START Selected passage

Metamath Proof Explorer

Theorem rngchomffvalALTV

Description: The value of the functionalized Hom-set operation in the category of non-unital rings (in a universe) in maps-to notation for an operation. (Contributed by AV, 1-Mar-2020) (New usage is discouraged.)

Ref Expression
Hypotheses rngchomffvalALTV.c 
|- C = ( RngCatALTV ` U )
rngchomffvalALTV.b 
|- B = ( Base ` C )
rngchomffvalALTV.u 
|- ( ph -> U e. V )
rngchomffvalALTV.h 
|- F = ( Homf ` C )
Assertion rngchomffvalALTV 
|- ( ph -> F = ( x e. B , y e. B |-> ( x RngHom y ) ) )

Proof

Step Hyp Ref Expression
1 rngchomffvalALTV.c 
 |-  C = ( RngCatALTV ` U )
2 rngchomffvalALTV.b 
 |-  B = ( Base ` C )
3 rngchomffvalALTV.u 
 |-  ( ph -> U e. V )
4 rngchomffvalALTV.h 
 |-  F = ( Homf ` C )
5 eqid 
 |-  ( Hom ` C ) = ( Hom ` C )
6 1 2 3 5 rngchomfvalALTV 
 |-  ( ph -> ( Hom ` C ) = ( x e. B , y e. B |-> ( x RngHom y ) ) )

END Selected passage
START Given data

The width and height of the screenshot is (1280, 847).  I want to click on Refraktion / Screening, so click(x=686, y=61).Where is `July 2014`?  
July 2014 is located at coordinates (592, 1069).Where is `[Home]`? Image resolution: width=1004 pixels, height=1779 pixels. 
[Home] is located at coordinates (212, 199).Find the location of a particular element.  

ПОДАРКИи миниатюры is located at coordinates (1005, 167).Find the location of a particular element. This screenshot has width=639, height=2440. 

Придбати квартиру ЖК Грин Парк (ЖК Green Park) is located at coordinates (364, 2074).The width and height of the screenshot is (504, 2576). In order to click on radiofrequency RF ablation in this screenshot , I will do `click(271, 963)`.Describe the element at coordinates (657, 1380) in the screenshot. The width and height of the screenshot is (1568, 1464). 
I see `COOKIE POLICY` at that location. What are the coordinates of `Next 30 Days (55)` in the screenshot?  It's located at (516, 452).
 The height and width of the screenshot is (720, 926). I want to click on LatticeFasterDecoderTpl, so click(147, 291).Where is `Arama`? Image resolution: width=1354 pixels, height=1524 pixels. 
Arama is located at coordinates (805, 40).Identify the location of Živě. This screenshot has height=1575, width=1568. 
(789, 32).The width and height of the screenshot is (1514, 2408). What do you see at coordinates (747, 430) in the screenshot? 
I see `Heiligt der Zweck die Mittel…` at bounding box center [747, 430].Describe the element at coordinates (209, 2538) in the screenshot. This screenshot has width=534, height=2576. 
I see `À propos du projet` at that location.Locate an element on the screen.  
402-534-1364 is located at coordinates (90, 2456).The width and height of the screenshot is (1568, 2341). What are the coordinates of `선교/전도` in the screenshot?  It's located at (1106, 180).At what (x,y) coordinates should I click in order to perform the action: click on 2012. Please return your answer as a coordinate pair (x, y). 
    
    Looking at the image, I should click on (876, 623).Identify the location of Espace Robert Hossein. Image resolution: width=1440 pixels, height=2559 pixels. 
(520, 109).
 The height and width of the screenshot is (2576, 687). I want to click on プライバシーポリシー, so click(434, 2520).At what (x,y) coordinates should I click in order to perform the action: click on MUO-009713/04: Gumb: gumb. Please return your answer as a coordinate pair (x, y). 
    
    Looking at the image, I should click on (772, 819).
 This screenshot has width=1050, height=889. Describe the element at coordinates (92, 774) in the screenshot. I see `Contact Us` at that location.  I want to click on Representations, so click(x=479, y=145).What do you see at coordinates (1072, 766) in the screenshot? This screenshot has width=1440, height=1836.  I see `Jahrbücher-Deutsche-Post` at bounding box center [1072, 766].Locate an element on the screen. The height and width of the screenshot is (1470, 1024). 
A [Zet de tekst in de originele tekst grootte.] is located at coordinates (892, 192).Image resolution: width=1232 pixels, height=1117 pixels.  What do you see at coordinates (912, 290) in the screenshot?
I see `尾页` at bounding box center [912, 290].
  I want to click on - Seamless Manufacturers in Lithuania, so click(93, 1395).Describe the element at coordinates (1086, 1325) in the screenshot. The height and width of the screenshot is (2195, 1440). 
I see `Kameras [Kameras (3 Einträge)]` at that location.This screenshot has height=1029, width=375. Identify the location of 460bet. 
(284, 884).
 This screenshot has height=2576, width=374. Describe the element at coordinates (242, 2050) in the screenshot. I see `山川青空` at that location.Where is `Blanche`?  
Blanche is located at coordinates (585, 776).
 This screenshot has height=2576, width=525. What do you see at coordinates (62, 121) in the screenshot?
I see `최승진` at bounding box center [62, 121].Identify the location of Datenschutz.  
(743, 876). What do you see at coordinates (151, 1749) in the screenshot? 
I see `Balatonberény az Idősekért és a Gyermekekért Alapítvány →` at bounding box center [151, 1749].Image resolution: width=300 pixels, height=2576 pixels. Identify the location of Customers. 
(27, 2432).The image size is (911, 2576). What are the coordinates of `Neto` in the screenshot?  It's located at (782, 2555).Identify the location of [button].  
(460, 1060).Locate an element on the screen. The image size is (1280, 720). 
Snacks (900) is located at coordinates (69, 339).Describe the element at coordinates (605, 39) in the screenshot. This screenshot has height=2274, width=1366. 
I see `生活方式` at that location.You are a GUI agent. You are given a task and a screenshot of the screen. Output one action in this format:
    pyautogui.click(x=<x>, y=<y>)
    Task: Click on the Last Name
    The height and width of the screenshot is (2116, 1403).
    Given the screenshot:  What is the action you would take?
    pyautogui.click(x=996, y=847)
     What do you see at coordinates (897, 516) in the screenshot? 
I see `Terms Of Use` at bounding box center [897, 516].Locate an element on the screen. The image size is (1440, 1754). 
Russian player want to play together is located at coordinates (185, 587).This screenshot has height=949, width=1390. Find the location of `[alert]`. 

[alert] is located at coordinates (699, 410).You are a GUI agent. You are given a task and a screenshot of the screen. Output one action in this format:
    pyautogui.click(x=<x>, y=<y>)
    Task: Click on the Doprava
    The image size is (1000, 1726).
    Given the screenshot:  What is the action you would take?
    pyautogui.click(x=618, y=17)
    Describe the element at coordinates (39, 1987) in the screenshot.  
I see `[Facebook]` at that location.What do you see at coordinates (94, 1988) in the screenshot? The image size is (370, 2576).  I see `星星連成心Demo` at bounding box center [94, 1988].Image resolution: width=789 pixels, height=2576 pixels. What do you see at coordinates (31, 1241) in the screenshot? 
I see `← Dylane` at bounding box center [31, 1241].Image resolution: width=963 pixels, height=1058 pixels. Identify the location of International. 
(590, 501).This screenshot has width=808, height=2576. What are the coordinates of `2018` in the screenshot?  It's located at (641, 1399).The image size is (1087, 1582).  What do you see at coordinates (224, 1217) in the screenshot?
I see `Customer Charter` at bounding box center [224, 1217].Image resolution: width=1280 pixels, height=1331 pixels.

END Given data

**What is asked**:
1 > On the Metamath theorem page, who contributed rngchomffvalALTV, and on what date?
2 > Write the next part of the Metamath theorem page, picking up after its last line.
This material has no connection to the Metamath theorem page.

**Task results**:
1 > AV contributed it on 1-Mar-2020.

2 >
7 eqid 
 |-  ( x e. B , y e. B |-> ( x RngHom y ) ) = ( x e. B , y e. B |-> ( x RngHom y ) )
8 ovex 
 |-  ( x RngHom y ) e. _V
9 7 8 fnmpoi 
 |-  ( x e. B , y e. B |-> ( x RngHom y ) ) Fn ( B X. B )
10 fneq1 
 |-  ( ( Hom ` C ) = ( x e. B , y e. B |-> ( x RngHom y ) ) -> ( ( Hom ` C ) Fn ( B X. B ) <-> ( x e. B , y e. B |-> ( x RngHom y ) ) Fn ( B X. B ) ) )
11 9 10 mpbiri 
 |-  ( ( Hom ` C ) = ( x e. B , y e. B |-> ( x RngHom y ) ) -> ( Hom ` C ) Fn ( B X. B ) )
12 4 2 5 fnhomeqhomf 
 |-  ( ( Hom ` C ) Fn ( B X. B ) -> F = ( Hom ` C ) )
13 6 11 12 3syl 
 |-  ( ph -> F = ( Hom ` C ) )
14 13 6 eqtrd 
 |-  ( ph -> F = ( x e. B , y e. B |-> ( x RngHom y ) ) )